かおりの指から伝う唾液の糸がめぐみの唇を、グロス以外の輝きで彩る。  
「聞きたい?」  
ここで頷こうが、首を振ろうが、聞かされることはわかっていたため、  
かおりは大人しく、首を立てに振った。  
「……アンアン言わせちゃる」  
「………………は?」  
突っ込みを返すことすらできずに、かおりはただ、口をぽかりと開けた。  
 
「めぐみ最高、もう我慢できないっ、て言うまで許してやんないからねッ!」  
「……めぐみ…」  
リカだけでなく、かおりもめぐみにとって可愛くてたまらない女の子の一人だ。  
少ない女の子の友達の一人だし、汚れていないかおりの目や、  
一途な想い方だとか、自分にはまねでいないところが好きだと、口にはださなくとも思っていた。  
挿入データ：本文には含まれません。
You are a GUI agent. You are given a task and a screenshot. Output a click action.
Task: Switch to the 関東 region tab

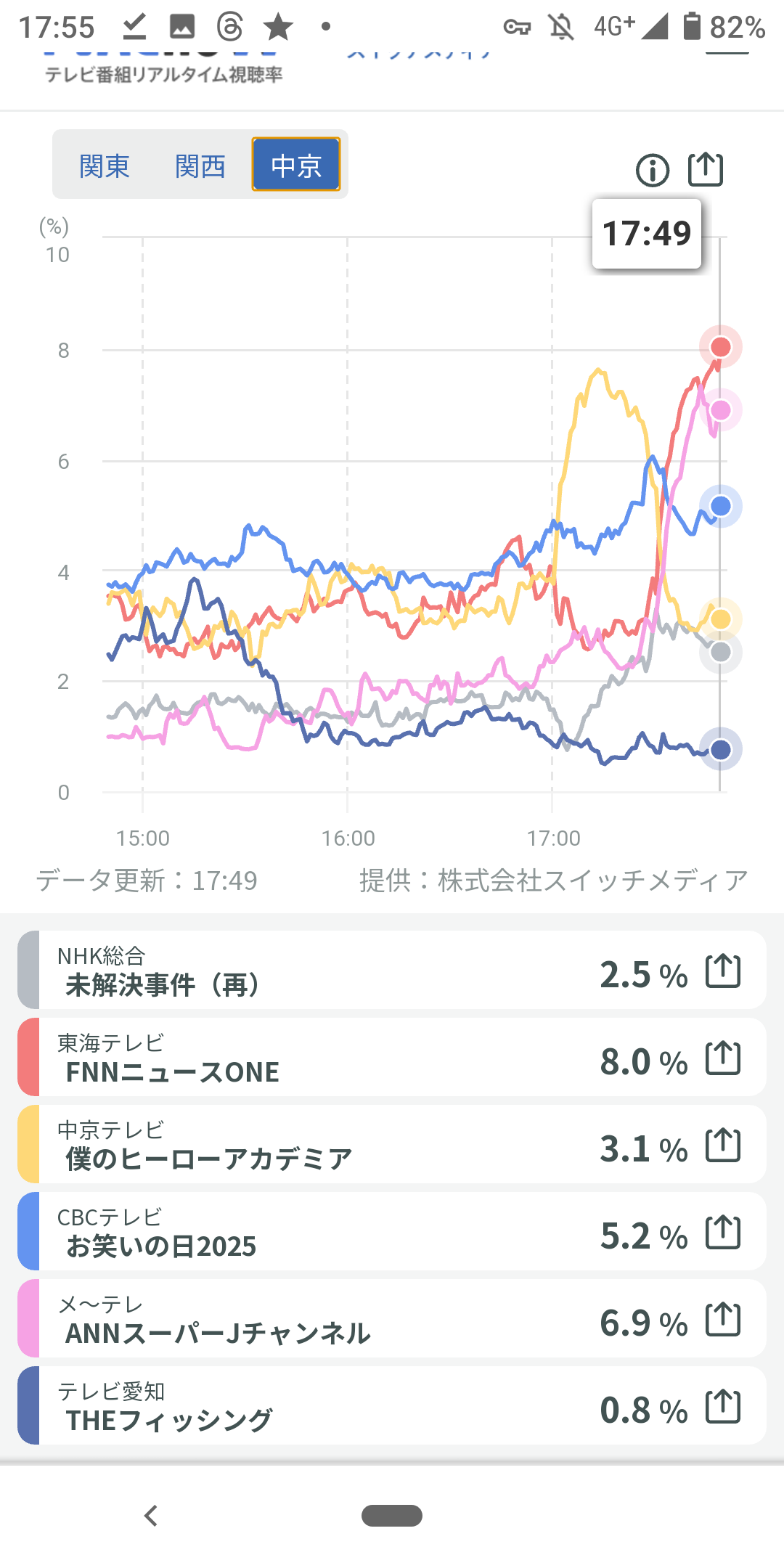pyautogui.click(x=105, y=166)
それでも、めぐみが一番好きなのはやはり自分自身で、  
そんな自分を好きでいてくれない人がいるのが我慢できないだけなのだ。  
「かおりは、あたしのこと好きでいなきゃダメなんだから」  
ぷうっとめぐみは頬を膨らませた。  
普通なら、ちょっぴり不細工になってしまうような表情も、  
めぐみがすると可愛く見えてしまう。  
性格の悪さを知っても、その可愛い顔に大多数の人間は騙されるのだ。  
自分も、そんな人間の一人なのだと、かおりは分かっていた。  
どんなイタズラも、ワガママも、最後には許してしまう。  
「めぐみのコト、好きだよ……」  
「あらしの次に、でしょ?」  
「……比べらんないよぉ…、ん、ひゃぁ」  
ぐにり、と突然めぐみはかおりの胸を掴んだ。  
それは、揉んだというより鷲掴んだと言った方が正しい。  
「な、めぐみぃ……んぐぅ」  
かおりは痛い、と言おうとしたが、めぐみはそれを許さない。  
かおりの咥内を指で蹂躙し、言葉を失わせる。  
白く細いめぐみの指は、かおりの咥内をいやらしく動き回る。  
「うぅっ……んぁ、っ…は」  
飲み込みきれなかった唾液が、めぐみの指を伝い、制服に染みを作る。  
「あはっ……かおりかわいー」  
めぐみの口角が上がり、笑みを作った。  
それとは対照的に、かおりは苦しげに顔をゆがませている。  
二つに結んだかおりの髪一人房を掴み、めぐみは自分の顔に引き寄せた。  
「な、…に?………あっ」  
かおりの目元に溜まった涙を、めぐみはべろりと舐めとった。  
 
「指は甘くても、涙は甘いんだねー」  
うふふー、と嬉しそうにめぐみは笑う。  
感情そのままを顔に浮かべ、めぐみは笑う。  
その笑顔は、とても綺麗だけど、とても怖いと、かおりは思った。  
「ヤダっ…、もう、やめて……あぅ」  
めぐみの指が、かおりの歯列を撫で、舌をくすぐる。  
くすぐったいような、もどかしい感覚が、かおりの身を走る。  
もう一方の手が、かおりのAAカップを優しく揉みほぐす。  
「ん、ふぅ……ぁ」  
自分の唾液が、ぐちゅぐちゅと立てる音がいやらしい。  
耳まで変になっていくようだ、とかおりは思った。  
「ねー、かおり。気持ちぃー?」  
「わか、んない……ぃあっ」  
「真っ赤な顔して、目ぇウルウルさせちゃってるのに?」  
「そんなの……」  
ゾクゾクと体を駆け巡る感覚が気持ちいいと言うならば、  
それはあまりにもイケナイことのような気がしてならない。  
「うぅ……もう、やだぁ」  
涙目で訴えるかおりの顔がよりめぐみのサディズムを煽る。  
めぐみでなくても、かおりにこんな顔をされたなら、  
守ってあげたいと思うより、もっといぢめたくなるだろう。  
ただ泣いて訴えるだけでなく、どこか欲情の気配を感じさせているのだから。  
「もっと、でしょ?」  
「そ、ソコはだめっ!」  
めぐみの手が、ゆっくりとスカートのすそから入り込み、  
下着のレースを弄ぶように撫でた。  
さすがのかおりも、顔色を変え、めぐみを止めようとする。  
しかし、めぐみがそんなかおりの訴えなど、聞き入れるはずがなかったのだった。